How Reuters is using technology to help find stories
Jonathan Stray of the Columbia Journalism Review writes about how Reuters using technology to help it find and write stories.
Stray writes, “‘This is a speed game, clearly, because that’s what the financial markets are looking for,’ says Reg Chua, executive editor for data and innovation at Reuters. Reuters produced its first automated stories in 2001, publishing computer-generated headlines based on the American Petroleum Institute’s weekly report. That report contains key oil production figures closely watched by energy traders who need new information as fast as possible, certainly faster than their competitors. Automation is a no-brainer when seconds count. Today, the news organization produces automated stories from all kinds of corporate and government data, something like 8,000 automated items a day, in multiple languages.

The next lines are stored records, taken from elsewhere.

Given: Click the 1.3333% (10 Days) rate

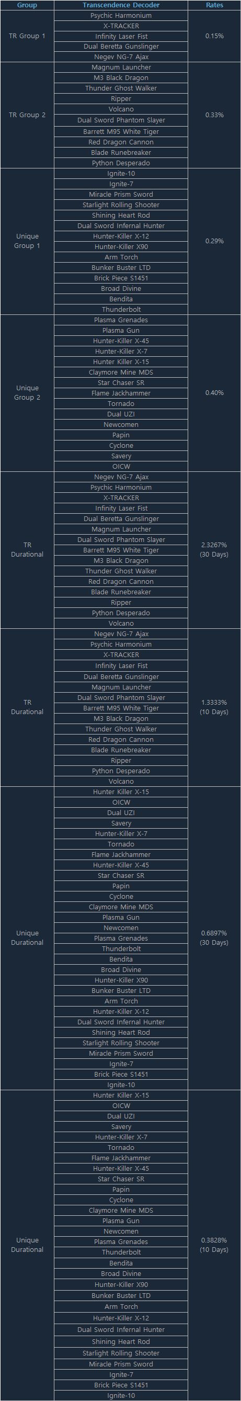Looking at the screenshot, I should [x=214, y=707].
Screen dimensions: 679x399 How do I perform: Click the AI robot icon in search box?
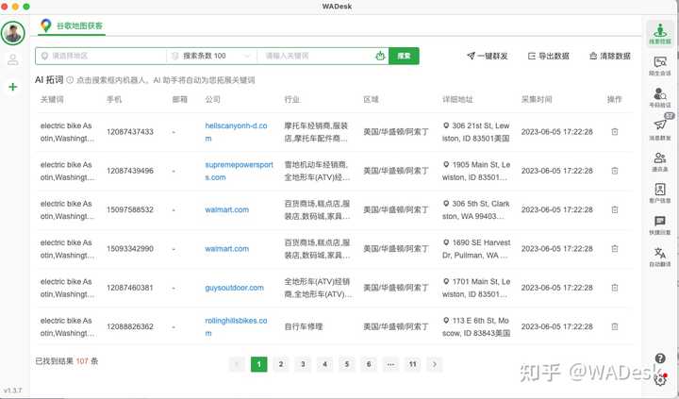tap(380, 56)
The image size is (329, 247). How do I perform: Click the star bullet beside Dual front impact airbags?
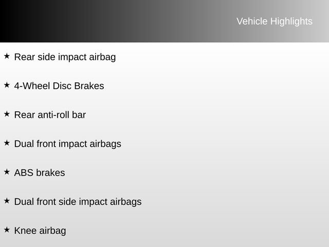point(6,142)
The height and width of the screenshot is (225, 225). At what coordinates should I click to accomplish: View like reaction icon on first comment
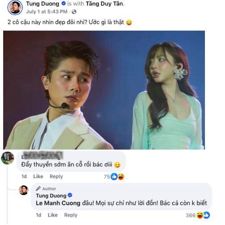[x=114, y=177]
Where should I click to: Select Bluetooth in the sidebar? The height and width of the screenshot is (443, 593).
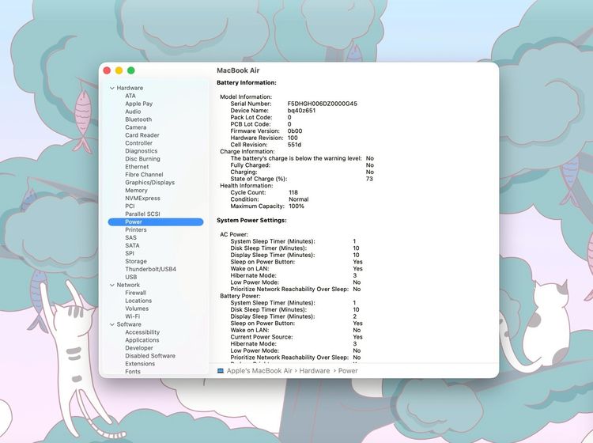[138, 119]
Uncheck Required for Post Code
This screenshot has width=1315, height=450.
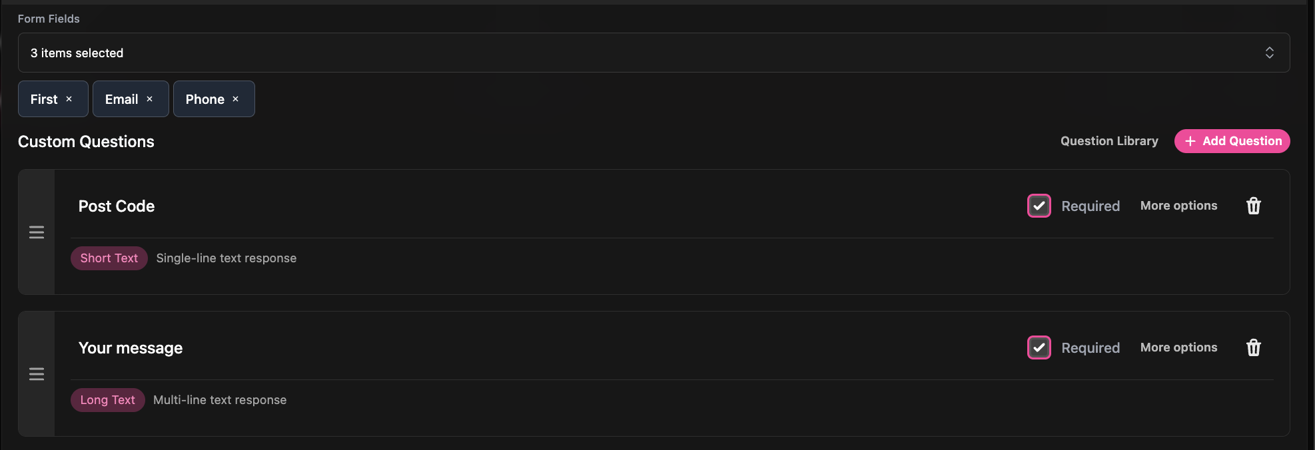[1039, 206]
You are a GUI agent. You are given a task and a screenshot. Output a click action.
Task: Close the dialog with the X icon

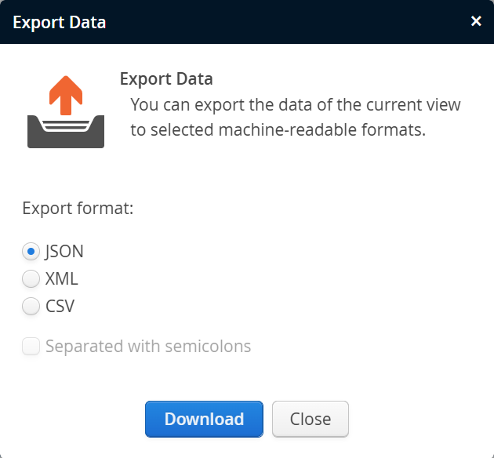(x=476, y=21)
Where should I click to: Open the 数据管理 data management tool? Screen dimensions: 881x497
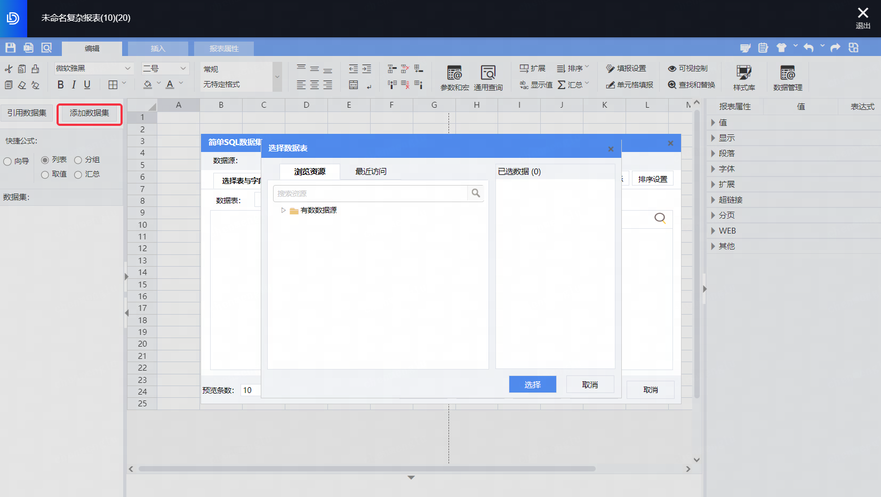click(x=787, y=77)
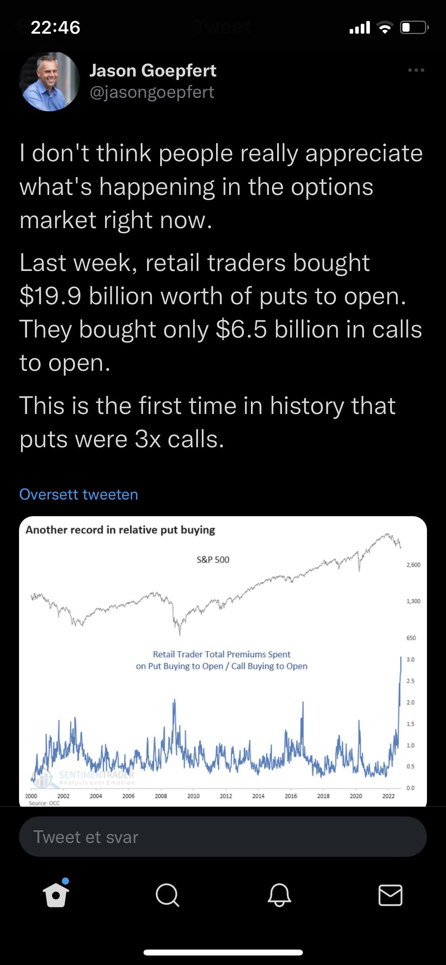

“Automated systems can report a figure, but they can’t yet say what it means; on their own, computer-generated stories contain no context, no analysis of trends, anomalies, and deeper forces at work. Reuters’s newest technology goes deeper, but with human help: It still writes words, but isn’t meant to publish stories on its own. Reuters’s ‘automation for insights’ system, currently under development, summarizes interesting events in financial data and alerts journalists. Instead of supplying what Chua calls ‘the headline numbers—the index was at this number, up/down from yesterday’s close,’ the machine surfaces ‘more sophisticated analyses, the biggest rise since whenever, that sort of thing.’
“The system could look for changes in analysts’ ratings, unusually good or bad performance compared to other companies in the same industry, or company insiders who have recently sold stock. Rather than being a sentence generator, it’s meant to ‘flag journalists to things that might be of interest to them,’ says Chua, ‘helpfully done in the form of a sentence.'”
Read more here.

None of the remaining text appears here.